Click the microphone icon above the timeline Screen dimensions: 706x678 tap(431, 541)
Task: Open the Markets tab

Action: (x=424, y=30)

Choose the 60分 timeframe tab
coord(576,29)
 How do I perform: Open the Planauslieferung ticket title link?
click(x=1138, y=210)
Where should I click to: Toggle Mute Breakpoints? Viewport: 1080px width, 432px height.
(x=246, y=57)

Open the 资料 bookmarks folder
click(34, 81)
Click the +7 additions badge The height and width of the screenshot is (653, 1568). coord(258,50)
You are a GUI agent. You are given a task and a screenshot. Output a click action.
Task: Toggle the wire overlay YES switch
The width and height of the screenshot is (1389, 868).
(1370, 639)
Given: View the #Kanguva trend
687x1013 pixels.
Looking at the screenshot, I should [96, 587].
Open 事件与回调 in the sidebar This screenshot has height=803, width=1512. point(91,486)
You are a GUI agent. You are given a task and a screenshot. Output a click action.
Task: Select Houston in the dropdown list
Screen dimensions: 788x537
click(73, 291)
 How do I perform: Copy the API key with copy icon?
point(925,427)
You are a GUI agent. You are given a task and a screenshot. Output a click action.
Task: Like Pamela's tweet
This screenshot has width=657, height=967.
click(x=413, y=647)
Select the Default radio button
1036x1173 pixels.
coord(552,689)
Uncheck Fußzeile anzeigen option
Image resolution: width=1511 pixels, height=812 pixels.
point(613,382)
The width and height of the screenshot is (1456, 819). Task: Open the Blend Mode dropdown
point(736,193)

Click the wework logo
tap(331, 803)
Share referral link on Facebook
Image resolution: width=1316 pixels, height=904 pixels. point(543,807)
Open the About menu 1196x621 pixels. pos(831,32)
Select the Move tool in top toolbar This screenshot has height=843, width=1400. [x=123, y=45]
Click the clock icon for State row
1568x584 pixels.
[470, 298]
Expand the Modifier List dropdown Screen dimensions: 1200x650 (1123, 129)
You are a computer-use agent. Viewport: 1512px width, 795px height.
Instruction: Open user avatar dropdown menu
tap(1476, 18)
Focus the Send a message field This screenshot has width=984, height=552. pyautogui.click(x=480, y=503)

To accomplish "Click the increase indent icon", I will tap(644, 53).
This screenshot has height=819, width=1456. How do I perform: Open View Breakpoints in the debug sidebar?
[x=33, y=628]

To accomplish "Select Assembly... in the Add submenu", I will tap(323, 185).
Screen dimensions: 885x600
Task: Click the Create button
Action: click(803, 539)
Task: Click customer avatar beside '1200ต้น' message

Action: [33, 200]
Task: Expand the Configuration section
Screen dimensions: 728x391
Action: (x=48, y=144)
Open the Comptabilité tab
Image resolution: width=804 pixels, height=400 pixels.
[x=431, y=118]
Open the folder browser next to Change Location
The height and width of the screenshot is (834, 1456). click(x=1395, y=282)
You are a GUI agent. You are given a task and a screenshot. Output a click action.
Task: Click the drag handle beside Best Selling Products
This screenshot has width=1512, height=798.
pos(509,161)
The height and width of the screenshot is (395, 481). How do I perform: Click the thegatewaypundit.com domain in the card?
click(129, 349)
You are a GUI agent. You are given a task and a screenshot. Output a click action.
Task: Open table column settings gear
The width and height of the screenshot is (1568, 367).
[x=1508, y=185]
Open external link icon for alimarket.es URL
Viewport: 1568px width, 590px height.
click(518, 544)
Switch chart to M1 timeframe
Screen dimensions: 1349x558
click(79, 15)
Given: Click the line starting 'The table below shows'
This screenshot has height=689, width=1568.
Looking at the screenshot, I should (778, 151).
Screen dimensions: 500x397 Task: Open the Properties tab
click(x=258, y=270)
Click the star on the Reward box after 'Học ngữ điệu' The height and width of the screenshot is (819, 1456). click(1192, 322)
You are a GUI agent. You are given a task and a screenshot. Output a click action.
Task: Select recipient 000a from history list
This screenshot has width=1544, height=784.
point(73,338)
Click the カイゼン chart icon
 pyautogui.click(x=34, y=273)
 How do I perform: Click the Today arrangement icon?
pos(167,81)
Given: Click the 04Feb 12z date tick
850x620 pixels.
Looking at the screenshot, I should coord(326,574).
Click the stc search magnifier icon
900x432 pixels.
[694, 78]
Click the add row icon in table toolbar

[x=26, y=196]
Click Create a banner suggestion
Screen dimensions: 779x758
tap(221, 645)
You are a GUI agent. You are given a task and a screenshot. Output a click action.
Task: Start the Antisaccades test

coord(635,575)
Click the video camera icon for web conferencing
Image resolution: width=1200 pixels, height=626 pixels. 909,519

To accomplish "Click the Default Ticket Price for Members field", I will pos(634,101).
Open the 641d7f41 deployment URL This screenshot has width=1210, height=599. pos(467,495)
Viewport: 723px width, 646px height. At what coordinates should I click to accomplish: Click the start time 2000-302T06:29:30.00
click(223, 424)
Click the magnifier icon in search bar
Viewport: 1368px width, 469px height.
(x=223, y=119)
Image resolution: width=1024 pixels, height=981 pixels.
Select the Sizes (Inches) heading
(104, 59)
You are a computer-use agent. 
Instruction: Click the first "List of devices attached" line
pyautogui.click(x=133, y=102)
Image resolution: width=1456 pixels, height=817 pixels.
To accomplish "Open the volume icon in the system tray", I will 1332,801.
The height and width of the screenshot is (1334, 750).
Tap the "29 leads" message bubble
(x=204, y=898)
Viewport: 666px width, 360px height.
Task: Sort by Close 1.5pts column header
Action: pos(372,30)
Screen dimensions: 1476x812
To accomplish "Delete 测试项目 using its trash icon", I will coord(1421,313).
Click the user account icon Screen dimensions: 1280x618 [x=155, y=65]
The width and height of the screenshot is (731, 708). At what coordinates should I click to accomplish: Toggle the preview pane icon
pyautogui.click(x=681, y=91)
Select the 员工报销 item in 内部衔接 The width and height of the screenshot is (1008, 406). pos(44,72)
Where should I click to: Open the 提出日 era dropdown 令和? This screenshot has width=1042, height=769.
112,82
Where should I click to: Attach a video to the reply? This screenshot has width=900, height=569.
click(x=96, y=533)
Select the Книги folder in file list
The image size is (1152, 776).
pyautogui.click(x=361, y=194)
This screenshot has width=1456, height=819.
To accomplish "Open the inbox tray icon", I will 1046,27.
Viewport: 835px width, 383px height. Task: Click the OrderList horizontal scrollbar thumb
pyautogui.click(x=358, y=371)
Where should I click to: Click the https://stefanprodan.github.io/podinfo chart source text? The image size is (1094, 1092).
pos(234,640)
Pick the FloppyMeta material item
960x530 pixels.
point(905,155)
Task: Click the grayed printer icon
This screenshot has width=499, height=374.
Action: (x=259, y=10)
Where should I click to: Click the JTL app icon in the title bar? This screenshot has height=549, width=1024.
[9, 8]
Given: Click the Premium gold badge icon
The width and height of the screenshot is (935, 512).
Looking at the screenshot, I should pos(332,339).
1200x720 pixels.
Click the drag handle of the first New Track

..........

* **WHAT YOU ARE ASKED TO DO**
Collect every line of the rows above that contains the word "beside", copying each one in full. Case counts.

* **FINISHED EXERCISE**
Task: Click customer avatar beside '1200ต้น' message
Task: Click the drag handle beside Best Selling Products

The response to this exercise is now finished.